At the risk of sounding clinical, I have observed others--as well as myself--then watched how people  changed during the course of time thereafter, ESPECIALLY myself. After years of watching and after including  my own experiences and entering them into my personal data, I realize certain principles about life and people. Two things stand out to me: in order for an event to qualify as a traumatic loss, it has to be so significant that those who it affects display a contradictory behavior from their "normal" behavior, after having experienced it. Secondly, the questionable behavior has to affect others most likely close to the person who was initially affected. Once these two phenomena occur it is evident that a traumatic event has happened--but I called it a "loss." why? Let me explain.  A traumatic event is similar to a fire, which, when it occurs destroys matter around it. But is the matter really destroyed? Or, does it merely change form--from matter to matter?

I have to stop now, because I am exhausted with emotional traumatic effect. But do not think I have given up on my assertion, for it will take me a few annotated pages before I'm finished with this particular topic. Therefore, tomorrow I will continue this assertion of today, attempting to coordinate the emotions to the laws of Thermodynamics, defined as this:

"The Law of Thermodynamics:

1. (Physics / General Physics) any of three principles governing the relationships between different forms of energy.

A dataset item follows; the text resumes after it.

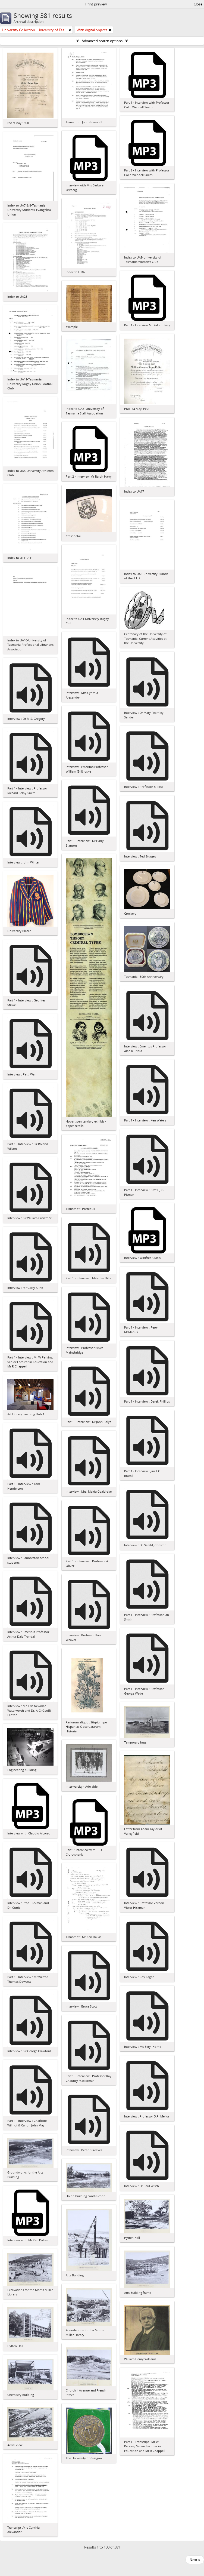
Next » (195, 2559)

The first law of thermodynamics (law of conservation of energy) states that the change in the internal energy of a system is equal to the sum of the heat added to the system and the work done on it. Thesecond law of thermodynamics states that heat cannot be transferred from a colder to a hotter body within a system without net changes occurring in other bodies within that system; in any irreversible process, entropy always increases. The third law of thermodynamics (Nernst heat theorem) states that it is impossible to reduce the temperature of a system to absolute zero in a finite number of steps
2. (Physics / General Physics) Also called zeroth law of thermodynamics the principle that if two bodies are each in thermal equilibrium with a third body then the first two bodies are in thermal equilibrium with each other."